Blueberries have been sighted at the store! Sheila and I both love anything made with them – muffins, jelly, jam, syrup, cookies, pancakes – you get the idea. We buy as many berries as we can while the crop is at its peak, then freeze most of them to save for later in the year. There’s a special shelf set aside in our freezer just for blueberries.
This year, we happened to buy a small watermelon during the same shopping trip, so this morning we made watermelon-blueberry smoothies for breakfast. Wow! They were great.
Here are two of our favorite fruit smoothie recipes:
Watermelon-Blueberry Smoothie (pictured above)
Ingredients
1 cup frozen blueberries
2 1/2 cups cubed seedless watermelon
1/2 cup watermelon juice
pinch sea salt
Preparation
Use 16 oz (or bigger) blender.
Make watermelon juice by squeezing/straining 1 cup cubed watermelon through a medium-mesh strainer held over measuring cup. Makes 1/2 cup juice.
Add blueberries, 1 1/2 cups cubed watermelon, watermelon juice to the blender.

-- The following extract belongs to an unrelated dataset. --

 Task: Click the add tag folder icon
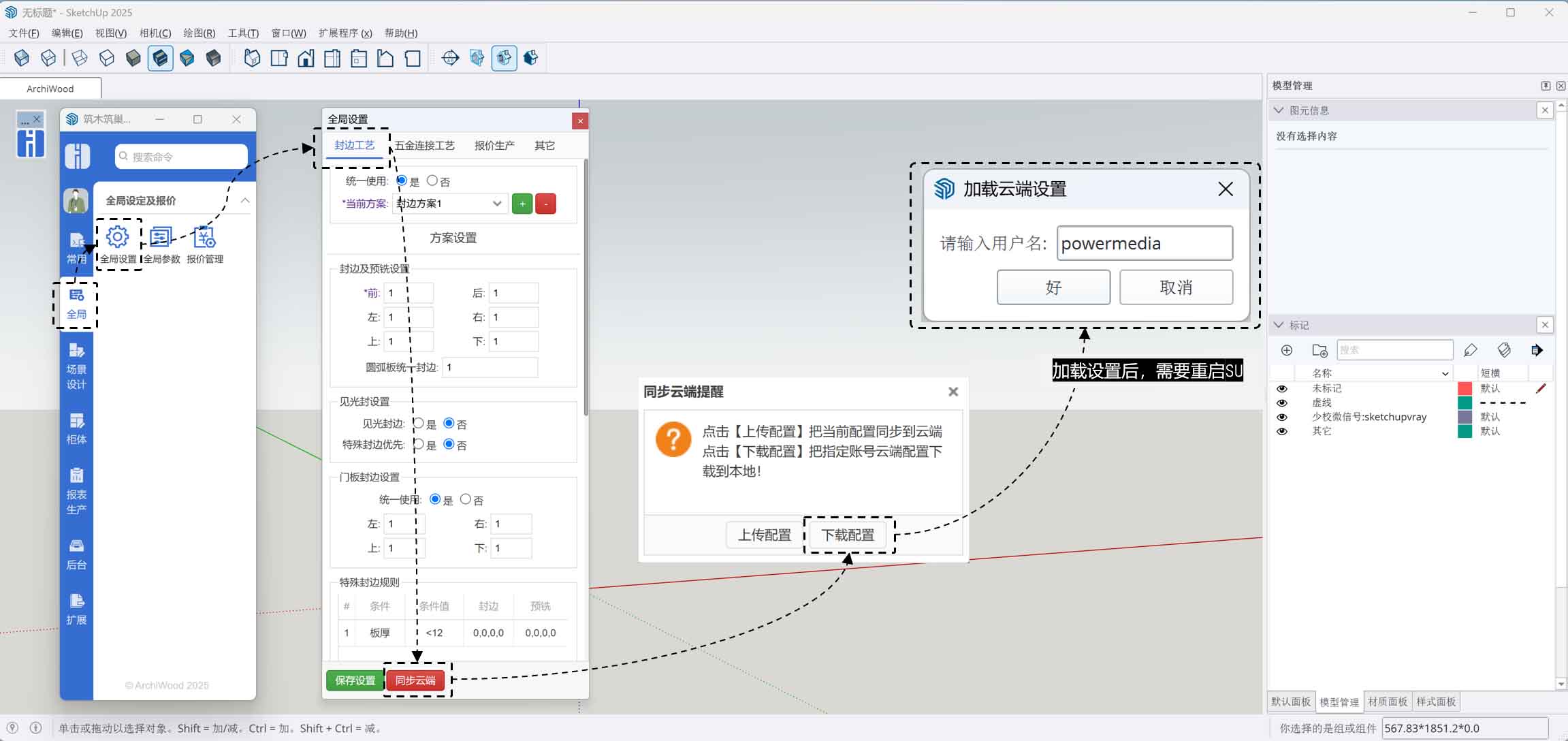(1319, 350)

Add pinch of sea salt to blender.
Blend until smooth, about 1 minute.
Serves 1
Blueberry Smoothie
Ingredients:
1 cup frozen blueberries
6 oz. canned pineapple juice
1/2 cup water
Pinch sea salt
Preparation
Use 16 oz. blender (or bigger)
Add blueberries, pineapple juice, water, and sea salt to blender.
Blend until smooth, about 1 minute.
Serves 1
Variations:
Sheila adds 2 Tablespoons almond butter and a scoop of protein powder to her blueberry smoothies to change them to protein smoothies.
Whether you prefer plain or fancy, I can report that nobody in our house died drinking either kind. Enjoy!